= The task =
For the data below, restate word for word only the lines from the line containing "Aktivitäten (89, 1588)" through the line containing "Schulpflege (91, 996)", both ends included.
### Provided data ###
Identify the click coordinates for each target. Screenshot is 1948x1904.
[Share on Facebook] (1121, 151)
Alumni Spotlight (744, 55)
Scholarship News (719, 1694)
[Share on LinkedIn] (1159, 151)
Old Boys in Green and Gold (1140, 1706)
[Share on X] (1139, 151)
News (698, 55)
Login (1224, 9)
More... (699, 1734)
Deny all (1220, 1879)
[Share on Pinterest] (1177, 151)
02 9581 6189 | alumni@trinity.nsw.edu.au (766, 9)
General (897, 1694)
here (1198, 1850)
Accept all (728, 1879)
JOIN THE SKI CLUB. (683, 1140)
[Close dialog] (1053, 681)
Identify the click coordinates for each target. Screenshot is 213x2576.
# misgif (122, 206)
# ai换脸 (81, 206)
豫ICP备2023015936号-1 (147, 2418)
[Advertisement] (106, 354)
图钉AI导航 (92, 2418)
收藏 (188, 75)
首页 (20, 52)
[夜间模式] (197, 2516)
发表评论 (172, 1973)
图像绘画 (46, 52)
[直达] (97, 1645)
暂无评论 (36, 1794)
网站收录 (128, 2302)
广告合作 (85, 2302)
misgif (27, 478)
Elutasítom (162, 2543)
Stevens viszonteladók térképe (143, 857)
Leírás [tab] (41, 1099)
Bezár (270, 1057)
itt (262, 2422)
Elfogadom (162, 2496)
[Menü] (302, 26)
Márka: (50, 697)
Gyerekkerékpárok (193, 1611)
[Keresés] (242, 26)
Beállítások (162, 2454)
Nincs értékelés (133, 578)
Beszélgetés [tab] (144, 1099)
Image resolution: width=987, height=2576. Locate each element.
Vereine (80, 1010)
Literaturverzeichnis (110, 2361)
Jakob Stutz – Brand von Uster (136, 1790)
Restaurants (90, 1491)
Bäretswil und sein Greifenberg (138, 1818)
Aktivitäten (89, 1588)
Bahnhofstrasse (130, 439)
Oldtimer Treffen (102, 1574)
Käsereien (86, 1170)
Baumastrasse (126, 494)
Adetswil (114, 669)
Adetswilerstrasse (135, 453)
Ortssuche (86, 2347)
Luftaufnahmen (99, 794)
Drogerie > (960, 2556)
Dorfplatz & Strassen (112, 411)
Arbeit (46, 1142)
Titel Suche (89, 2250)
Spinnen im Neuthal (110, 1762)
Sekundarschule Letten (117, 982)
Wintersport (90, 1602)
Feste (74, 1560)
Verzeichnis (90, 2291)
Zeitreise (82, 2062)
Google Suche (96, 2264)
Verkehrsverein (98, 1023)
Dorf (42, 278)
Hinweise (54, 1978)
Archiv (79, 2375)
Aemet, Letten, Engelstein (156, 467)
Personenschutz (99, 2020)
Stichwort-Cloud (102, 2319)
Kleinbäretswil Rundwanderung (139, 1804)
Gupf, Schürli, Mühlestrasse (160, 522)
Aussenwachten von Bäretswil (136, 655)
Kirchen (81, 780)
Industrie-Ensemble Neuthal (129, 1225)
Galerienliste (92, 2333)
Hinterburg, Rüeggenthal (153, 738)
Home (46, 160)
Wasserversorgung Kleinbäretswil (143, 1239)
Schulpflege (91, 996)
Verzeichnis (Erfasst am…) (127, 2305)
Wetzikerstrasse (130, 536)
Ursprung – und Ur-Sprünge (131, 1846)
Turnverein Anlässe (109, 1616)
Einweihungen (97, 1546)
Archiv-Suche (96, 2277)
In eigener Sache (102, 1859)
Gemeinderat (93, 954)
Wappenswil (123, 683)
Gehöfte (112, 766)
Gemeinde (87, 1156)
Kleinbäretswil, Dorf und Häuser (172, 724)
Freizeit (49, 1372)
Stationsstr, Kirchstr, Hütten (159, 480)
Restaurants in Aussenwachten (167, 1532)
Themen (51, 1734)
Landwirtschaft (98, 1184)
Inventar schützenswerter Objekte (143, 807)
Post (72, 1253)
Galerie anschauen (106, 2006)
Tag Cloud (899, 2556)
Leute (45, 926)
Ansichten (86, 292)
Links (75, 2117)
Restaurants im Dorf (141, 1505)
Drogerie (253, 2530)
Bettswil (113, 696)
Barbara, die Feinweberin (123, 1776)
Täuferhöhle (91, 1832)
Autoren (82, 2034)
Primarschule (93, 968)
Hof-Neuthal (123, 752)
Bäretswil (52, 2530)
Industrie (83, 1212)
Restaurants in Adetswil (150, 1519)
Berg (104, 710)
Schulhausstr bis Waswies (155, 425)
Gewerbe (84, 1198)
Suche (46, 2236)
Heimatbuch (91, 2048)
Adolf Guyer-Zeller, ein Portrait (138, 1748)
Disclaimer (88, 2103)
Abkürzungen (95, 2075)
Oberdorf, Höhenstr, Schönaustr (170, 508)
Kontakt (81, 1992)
###
= Result of this task =
Aktivitäten (89, 1588)
Bahnhofstrasse (130, 439)
Oldtimer Treffen (102, 1574)
Käsereien (86, 1170)
Baumastrasse (126, 494)
Adetswil (114, 669)
Adetswilerstrasse (135, 453)
Ortssuche (86, 2347)
Luftaufnahmen (99, 794)
Drogerie > (960, 2556)
Dorfplatz & Strassen (112, 411)
Arbeit (46, 1142)
Titel Suche (89, 2250)
Spinnen im Neuthal (110, 1762)
Sekundarschule Letten (117, 982)
Wintersport (90, 1602)
Feste (74, 1560)
Verzeichnis (90, 2291)
Zeitreise (82, 2062)
Google Suche (96, 2264)
Verkehrsverein (98, 1023)
Dorf (42, 278)
Hinweise (54, 1978)
Archiv (79, 2375)
Aemet, Letten, Engelstein (156, 467)
Personenschutz (99, 2020)
Stichwort-Cloud (102, 2319)
Kleinbäretswil Rundwanderung (139, 1804)
Gupf, Schürli, Mühlestrasse (160, 522)
Aussenwachten von Bäretswil (136, 655)
Kirchen (81, 780)
Industrie-Ensemble Neuthal (129, 1225)
Galerienliste (92, 2333)
Hinterburg, Rüeggenthal (153, 738)
Home (46, 160)
Wasserversorgung Kleinbäretswil (143, 1239)
Schulpflege (91, 996)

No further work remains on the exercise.